Education

Detroit school board adds monitoring panel after 'no police in schools' rally

June 17, 2020, 8:35 AM

Update: A review panel will be set up to recommend steps for improving safety in Detroit public schools, board members decided. They'll also create an oversight committee to monitor the district police department, Chalkbeat reports.

Board President Iris Taylor made the announcement during a school board meeting Tuesday night.

Tuesday article:

Armed officers assigned to Detroit public schools create more harm than safety, in the view of an education advocacy group that led a protest Monday outside the district's Fisher Building offices.

Eleanore Catolico and Koby Levin report at Chalkbeat Detroit on the effort and its citywide voices:

[The group] recently launched a campaign for the district to divest in school police.
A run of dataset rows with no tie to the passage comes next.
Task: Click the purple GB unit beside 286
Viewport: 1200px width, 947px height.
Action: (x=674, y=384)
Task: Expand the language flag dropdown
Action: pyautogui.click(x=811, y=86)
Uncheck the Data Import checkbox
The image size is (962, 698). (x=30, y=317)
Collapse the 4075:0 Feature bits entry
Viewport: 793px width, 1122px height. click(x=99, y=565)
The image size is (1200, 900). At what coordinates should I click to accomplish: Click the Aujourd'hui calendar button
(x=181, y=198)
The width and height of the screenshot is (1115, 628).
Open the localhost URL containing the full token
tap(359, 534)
On Monday, dozens of protesters gathered ... to call for a plan to shift funding from the school police force to guidance counselors, restorative justice programs, and a committee that would create a districtwide “safety plan.”

The district has its own police department, setting it apart from school districts that contract with local police departments for security services. It’s not clear how much the district spends on the department. Budget documents indicate it spent about $14 million on “security services” during the 2018-19 academic year, a broad category that includes building alarm systems.

Protesters said the district should form a committee with community members to develop a safe plan for dismantling the district police department. They also called for the district to release data on spending and misconduct of district police, arguing that police officers in schools don’t support student learning.


Protest participants Monday. "We are building power to make systemic change and win educational justice," organizers say.
(Photo: Facebook/Amanda Alexander)

Highlights of the proposals are in a slide below this post.

Supporters include Toriè J. Anderson, a master English teacher since 2015 at Davis Aerospace High School, who posts that instead of district police cars, "I see more laptops, more In-school social workers, better pay for teachers, art programs, music programs. My question is: If we have DPD. do we really need a DPSCD police force?" 

Another educator, Heidi West of Western International Academy, tells the local news site:

"I've seen several incidents where DPSCD police handcuffed and arrested students over minor incidents. At the same time, we only had one guidance counselor."

The organizing collective, named 482Forward, posts that it's "committed to ensuring that all Detroit children have access to an excellent education, regardless of their race or socioeconomic status. Together, we are building power to make systemic change and win educational justice for our communities." 

Besides calling for an immediate 50-percent reallocation of the Detroit Community School District police budget, the group focuses on equity in state aid, school repairs, teacher recruitment, online instruction and Covid safety.  


(Graphic: Instagram/482Forward)

The current hot button amid nationwide racial justice discussions is whether a dedicated police department is the best way to serve Detroit pupils and staff. A $5.6-million command center opened nine years ago.

A social media post Monday says: 

DPSCD spent over $15 million last year on policing, surveilling and criminalizing Detroit students. As of 2015, DPSCD was spending less than $1 million/year on social workers.

We believe that community-based safety strategies, more social workers of color from our neighborhoods, and training for all adults and youth in proven safety strategies is what will keep our schools safe and healthy.

Goals include getting the seven-member board to invest at least half of the DPSCD Police and security budget "in trauma-informed care by June 30" and to "commit to fully defunding the DPSCD Police Department by June 2021." (Backers can join the call here.)

District representative Chrystal Wilson tells Chalbeat that having a district police force lets officers build rapport with students. 

"The district is always willing to discuss how officers can strengthen their relationship with students and the greater community,” Wilson said. “However, if the district did not have its own department and safety issues surfaced that required officers at a school, then the district would need to rely on traditional officers to address matters in schools without the benefit of previous relationships with students, faculty and school leaders."

"Horrific incidents can happen between outside police and students."